Our study involved a large number of patients from Italy who were systematically assessed for neuropsychological signs and symptoms at three timepoints after COVID-19, including a high proportion of patients without previous hospitalization, followed up to more than one year after the acute infection. Patients reported a significantly worse perception of physical and mental health status compared to the Italian normative group, and it remained stable over time, even one year after the acute infection. Other Italian studies assessing HRQoL through the same instruments (SF-36 and EQ-5D), were mainly focused on previously hospitalized patients evaluated not more than six months after COVID-19 [25–29]. One of the key findings of our study was the evidence of a persistent poor health status perception in the post-COVID-19 period. Similarly to previous studies done using SF-36, the most affected domains and the least affected domain were physical role and physical function, respectively [30–32]. When compared to the Italian normative group, both SF-36 (PCS and MCS) and EQ-VAS scores were lower in the study population. Interestingly, these ratings remained stable over the period of observation and, for the mental component of SF-36 and for EQ-VAS, they were even lower at the last evaluations. These findings emphasize that the impact on quality of life in the post-COVID-19 period, is not restricted to the first few months after the acute infection, but it should be considered a concern also at distance. Here, we have analyzed only the first evaluation of the participants, performed during their first referral at our outpatient clinic, even when it occurred several months after the infection, highlighting the necessity of a prolonged follow up. Even though, in this study, details on signs and symptoms of post-COVID-19 syndrome were not reported, the persistence of a poor health status perception could be directly related to the persistence of such symptoms, providing further evidences of the considerable effect of this condition on quality of life.

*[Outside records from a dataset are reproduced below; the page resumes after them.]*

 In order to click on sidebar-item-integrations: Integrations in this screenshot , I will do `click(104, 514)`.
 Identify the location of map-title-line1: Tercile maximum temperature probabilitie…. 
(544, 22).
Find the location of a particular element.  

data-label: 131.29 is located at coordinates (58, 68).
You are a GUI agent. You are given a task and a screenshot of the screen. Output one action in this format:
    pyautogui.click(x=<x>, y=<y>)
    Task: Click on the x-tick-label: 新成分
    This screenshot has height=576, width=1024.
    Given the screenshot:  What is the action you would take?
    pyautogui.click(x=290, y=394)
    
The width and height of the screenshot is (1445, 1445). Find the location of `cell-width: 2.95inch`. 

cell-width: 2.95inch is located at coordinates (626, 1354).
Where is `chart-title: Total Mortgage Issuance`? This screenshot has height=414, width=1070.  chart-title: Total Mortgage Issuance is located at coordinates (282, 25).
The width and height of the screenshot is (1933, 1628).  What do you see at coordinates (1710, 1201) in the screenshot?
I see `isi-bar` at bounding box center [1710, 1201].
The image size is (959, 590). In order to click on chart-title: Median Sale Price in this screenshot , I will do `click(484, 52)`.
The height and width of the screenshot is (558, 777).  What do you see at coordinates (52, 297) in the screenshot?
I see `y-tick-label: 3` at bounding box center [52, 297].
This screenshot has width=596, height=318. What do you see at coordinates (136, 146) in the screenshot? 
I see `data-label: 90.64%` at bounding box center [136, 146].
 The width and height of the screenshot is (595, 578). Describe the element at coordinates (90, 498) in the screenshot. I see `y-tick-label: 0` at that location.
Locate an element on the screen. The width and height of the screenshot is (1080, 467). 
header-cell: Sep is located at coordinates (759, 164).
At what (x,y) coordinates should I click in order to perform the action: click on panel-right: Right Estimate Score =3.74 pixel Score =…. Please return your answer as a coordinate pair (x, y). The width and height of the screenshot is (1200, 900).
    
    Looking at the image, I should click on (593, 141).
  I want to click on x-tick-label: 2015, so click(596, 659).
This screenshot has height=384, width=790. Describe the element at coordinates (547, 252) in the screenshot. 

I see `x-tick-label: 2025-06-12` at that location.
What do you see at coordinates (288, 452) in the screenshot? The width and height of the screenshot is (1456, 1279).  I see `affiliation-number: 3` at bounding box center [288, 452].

A recent systematic review [5] reported that the most common factors associated with lower levels of HRQoL, were female sex, older age, the presence of co-morbidities and developing critical illness. Similarly, a previous structured review [7], focusing on the impact of both acute and long COVID-19 on HRQoL, found that age, gender, severity of illness, comorbidity, income and educational level of the patients, were factors related to a worse perception of HRQoL. Our results were partially consistent with these findings. If the association of lower scores in EQ-VAS, MCS and PCS with female gender was strong and clear, the correlation to disease severity was indirect. In fact, a worse perception of HRQoL was observed mainly among patients with comorbidities and patients treated, during the acute phase, with corticosteroids and, only for PCS, immunotherapy. These features may be considered an indirect sign of disease severity, even though the use of noninvasive ventilation was not related to lower scores. Moreover, gender-based inequalities in health and in quality of life, have been frequently documented in several settings [33–35], probably due to the different exposure and vulnerability to specific determinants of health [33], and this phenomenon was particularly evident in the contest of COVID-19, considering that women seemed to suffer more frequently from long COVID symptoms [8, 36] with the consequent impact on the perception of health status and quality of life. As expected, considering the stable scores in SF-36 subscales during the entire period of observation, any association was found between HRQoL and distance from the acute phase. Finally, we did not observe any evidence of association with age, analyzed as a continuous variable, and we did not investigate income and educational level. Surprisingly, our study showed a better perception of MH in patients with previous hospitalization and it could be determined by the fact that patients managed at their own home, experienced the lockdown period and felt worried about the disease progression and potential complications, and insufficiently reassured about the symptoms they experienced. As a result, their perception of these symptoms could be exacerbated and their psychological sphere was possibly affected more the ones hospitalized. On the contrary, the hospitalization could offer more reassurance to the patients by inhibiting their anxious thoughts.
Regarding the presence of anxious-depressive symptoms and sleep disorders, we found that it was associated with a worse perception of health status and QoL. Such correlation is well documented also for other diseases, acute and chronic, and highlights the need to deal with neuropsychiatric symptoms during the post-COVID-19 period [37, 38].
Strengths of the present study were the prospective design and, as already underlined, the large sample size, including patients, with milder forms of COVID-19 and with a long follow up period, systematically evaluated at each visit; moreover, scales and questionnaires were face-to-face administered by health-professionals and neuropsychologists, decreasing the likelihood of misunderstanding and missing responses. The study had also some limitations. First of all, it was a single-center study without a control group of patients; furthermore, the absence of longitudinal data could limit the generalizability of the results; finally, for this analysis, we did not collect details on symptoms and we are aware of the potential selection bias due to the increased willingness of more symptomatic patients to take part in a follow-up study.